Application architecture

Protection Server component

A Protection Server is delivered in the form of a SVM image that is to be deployed on hypervisors in a virtual infrastructure. A secure virtual machine (SVM) is a virtual machine on which the Protection Server component is installed.

Protection Server performs the following functions:

• Scans the fragments of files sent by Light Agents installed on virtual machines for viruses and other malware. The SharedCache technology is used for scan. It optimizes the speed of file scan by excluding files that have been already scanned on another virtual machine. During its operation, Kaspersky Security caches in the SVM information about scanned files in order to exclude them from future scans.
• This ensures that the application receives an update package from the Kaspersky Security Center Administration Server repository containing database and application module updates necessary for operation of the application.
• Manages license keys and licensing restrictions.

Light Agent component

The Light Agent component can be installed on virtual machines running Windows operating systems, including on virtual machine templates and virtual machines that use Citrix Provisioning Services, and on virtual machines running Linux operating systems. A virtual machine with the Light Agent component installed is called protected virtual machine.

The Light Agent component must be installed on each virtual machine that you want to protect using Kaspersky Security. The Light Agent for Windows component is installed locally on the virtual machine or remotely through Kaspersky Security Center, or using Active Directory Group Policies. The Light Agent for Linux component is installed locally from the command line or remotely through Kaspersky Security Center.

The Light Agent component performs the following functions:

• Protects the virtual machine on which it is installed from viruses and other threats in accordance with the configured functional protection components settings.
• Controls operation of applications and devices on the protected virtual machine, and monitors changes in the virtual machine's operating system in accordance with the configured functional control components settings.

At startup, Light Agent installs and maintains connection with SVM.

Integration Server component

Integration Server component facilitates interaction between Kaspersky Security components and the virtual infrastructure.
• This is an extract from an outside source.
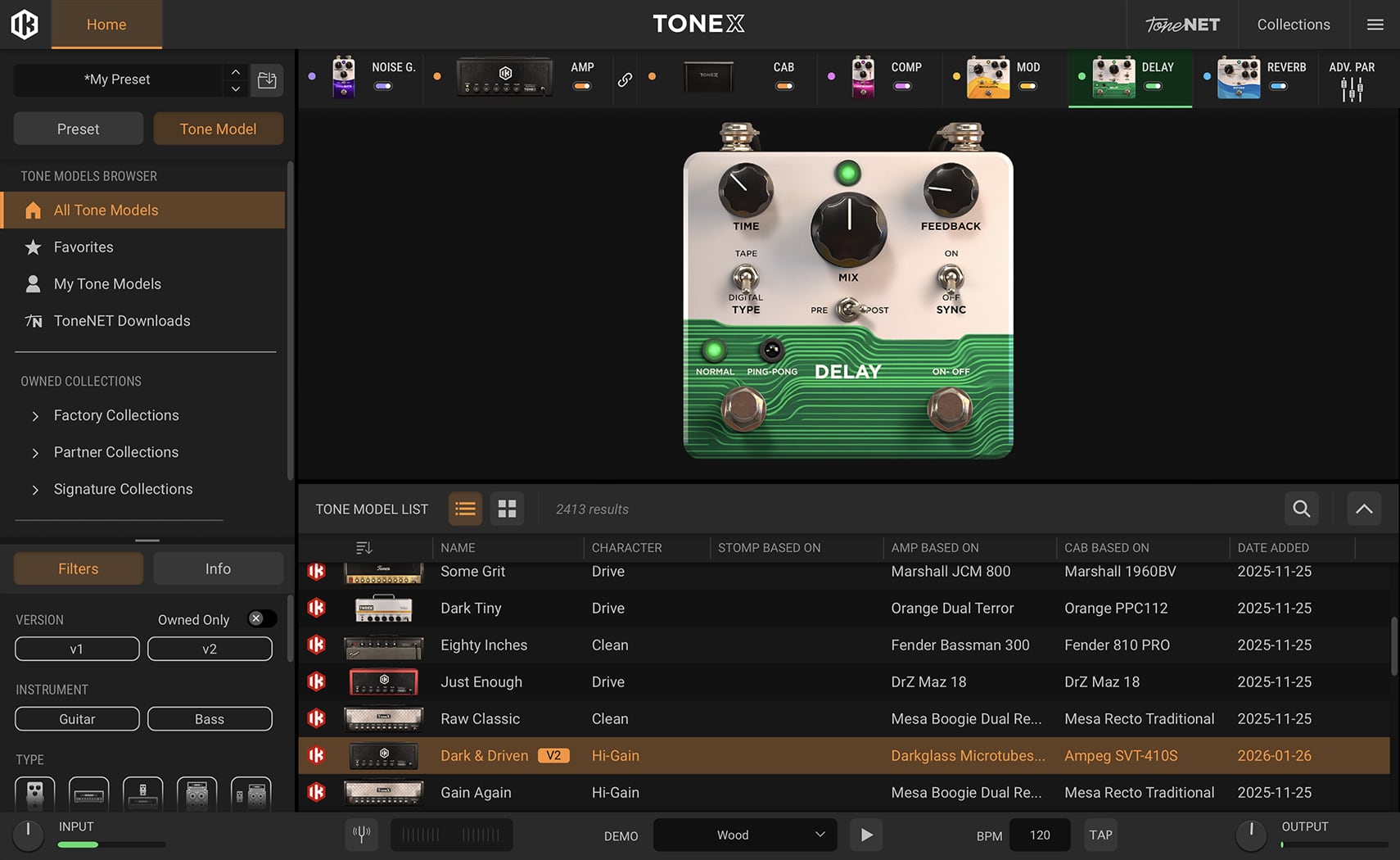This screenshot has width=1400, height=860.
Task: Play the demo audio
Action: [866, 835]
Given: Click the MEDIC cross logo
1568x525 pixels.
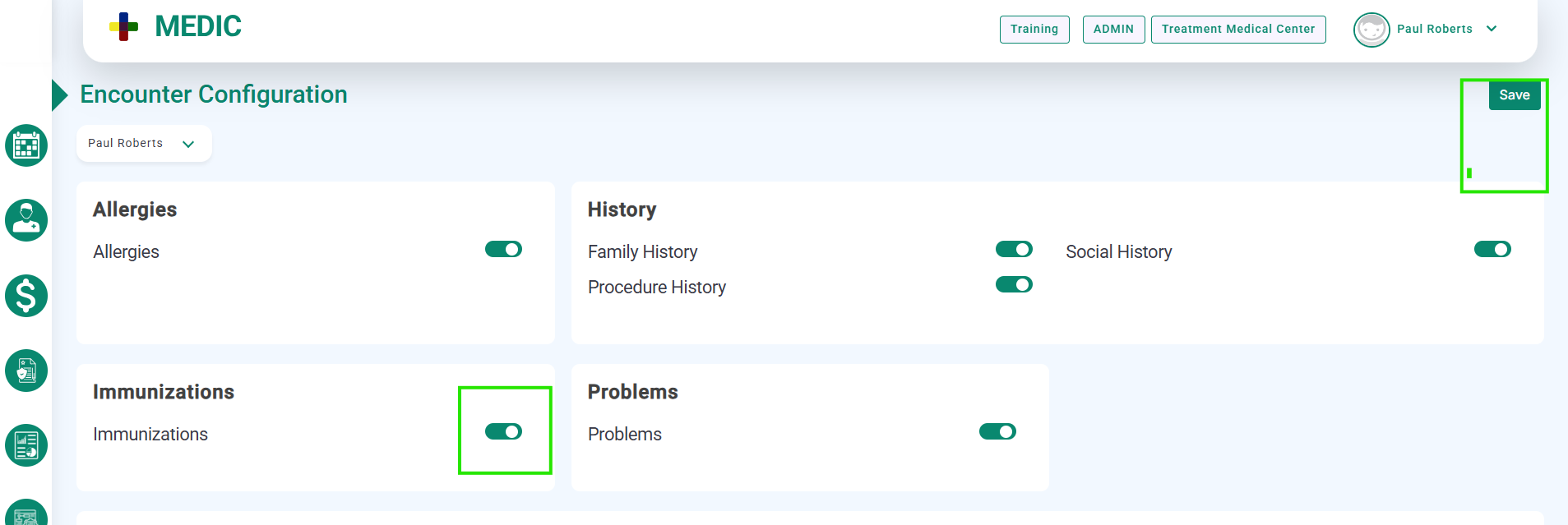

The Integration Server is used for performing the following tasks:

• Deploys, removes, and reconfigures SVMs. The Wizard used for performing these procedures is started from the Integration Server Console.
• Receiving information from the virtual infrastructure about the protected infrastructure and transmission of this information to Protection Server component that is installed on SVM. The Integration Server can connect to hypervisors, virtual infrastructure administration servers, or cloud infrastructure microservices to acquire this information (depending on the type of virtual infrastructure).
• Light Agents' retrieval of information about SVMs. SVMs relay to the Integration Server the information required for connecting Light Agents to SVMs. Light Agents receive the list of SVMs available to connect to and information about them from the Integration Server. Based on this information, Light Agents select the SVM to connect to.
• Application deployment and usage in the multitenancy mode.

To use the Integration Server, you must configure the settings for connecting SVMs and Light Agents to the Integration Server.

After configuring the settings for connecting SVM to the Integration Server, SVM transmits the following information to the Integration Server every 5 minutes:

• IP address and number of ports for connecting to the SVM
• Information about the SVM location in the virtual infrastructure
• License information
• Information about the average load on the SVM

Light Agents that have Integration Server connection settings configured attempt to connect to the Integration Server once every 30 seconds if the Light Agent has no information about any SVM and the last attempt to connect the Light Agent to the Integration Server failed. After Light Agents receive information about SVMs from the Integration Server, the interval between Light Agent connections to the Integration Server increases to 5 minutes.

During its operation, the Integration Server saves the following information:

• Accounts for connecting the Integration Server Console, SVM, and Light Agents to the Integration Server.
• Settings for connecting the Integration Server to the virtual infrastructure and the Kaspersky Security Center Administration Server.
• If the application is used in multitenancy mode: the list of registered tenants and information about the time during which the virtual machines were protected by the application.
• SVM service data.

All data is stored in encrypted form. Information is stored on the device on which Integration Server is installed and is not sent to Kaspersky.

Management plug-ins and Network Agent

The interface for managing Kaspersky Security using Kaspersky Security Center is provided by Kaspersky Security management plug-ins.

The Kaspersky Security Center component named Network Agent facilitates the interaction between Kaspersky Security and Kaspersky Security Center and provides the capability to manage Kaspersky Security components through Kaspersky Security Center.